• About this exercise: Your task is to copy the stretch of lines in the records below that begins with the line containing "Screen dimensions: 784x441" and ends with the line containing "Given: Click the Sellers extension icon", exactly as written, with nothing added.

+-------+

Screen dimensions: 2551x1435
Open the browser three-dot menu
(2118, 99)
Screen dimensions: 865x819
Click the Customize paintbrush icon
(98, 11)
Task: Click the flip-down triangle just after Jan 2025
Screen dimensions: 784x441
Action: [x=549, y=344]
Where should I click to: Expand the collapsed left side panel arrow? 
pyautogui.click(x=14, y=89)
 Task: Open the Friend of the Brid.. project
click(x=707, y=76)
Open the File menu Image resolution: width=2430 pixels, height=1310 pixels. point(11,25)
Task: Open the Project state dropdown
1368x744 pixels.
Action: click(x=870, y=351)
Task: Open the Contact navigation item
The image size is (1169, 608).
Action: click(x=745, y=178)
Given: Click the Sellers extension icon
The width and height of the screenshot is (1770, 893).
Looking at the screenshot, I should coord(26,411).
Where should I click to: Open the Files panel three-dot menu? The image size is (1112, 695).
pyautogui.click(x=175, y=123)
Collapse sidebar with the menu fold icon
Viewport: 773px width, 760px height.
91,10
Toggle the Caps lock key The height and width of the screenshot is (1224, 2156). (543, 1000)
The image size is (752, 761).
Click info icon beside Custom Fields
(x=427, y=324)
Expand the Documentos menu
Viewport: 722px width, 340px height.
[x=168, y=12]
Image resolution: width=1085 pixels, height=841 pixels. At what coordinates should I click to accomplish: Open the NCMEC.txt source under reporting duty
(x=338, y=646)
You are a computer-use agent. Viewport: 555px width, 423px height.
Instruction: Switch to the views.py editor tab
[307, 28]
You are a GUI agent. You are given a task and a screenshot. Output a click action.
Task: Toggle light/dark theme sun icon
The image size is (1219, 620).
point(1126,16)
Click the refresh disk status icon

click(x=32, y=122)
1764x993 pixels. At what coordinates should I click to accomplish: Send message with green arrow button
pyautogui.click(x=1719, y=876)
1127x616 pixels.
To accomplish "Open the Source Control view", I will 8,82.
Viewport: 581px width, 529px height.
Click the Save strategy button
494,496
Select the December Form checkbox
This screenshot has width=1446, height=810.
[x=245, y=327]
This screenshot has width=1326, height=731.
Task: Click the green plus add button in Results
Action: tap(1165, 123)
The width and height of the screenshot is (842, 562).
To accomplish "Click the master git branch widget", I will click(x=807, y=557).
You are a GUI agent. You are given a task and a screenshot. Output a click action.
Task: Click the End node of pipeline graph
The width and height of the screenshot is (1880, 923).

+-------+

• Solution:
Screen dimensions: 784x441
Action: [x=549, y=344]
Where should I click to: Expand the collapsed left side panel arrow? 
pyautogui.click(x=14, y=89)
 Task: Open the Friend of the Brid.. project
click(x=707, y=76)
Open the File menu Image resolution: width=2430 pixels, height=1310 pixels. point(11,25)
Task: Open the Project state dropdown
1368x744 pixels.
Action: click(x=870, y=351)
Task: Open the Contact navigation item
The image size is (1169, 608).
Action: click(x=745, y=178)
Given: Click the Sellers extension icon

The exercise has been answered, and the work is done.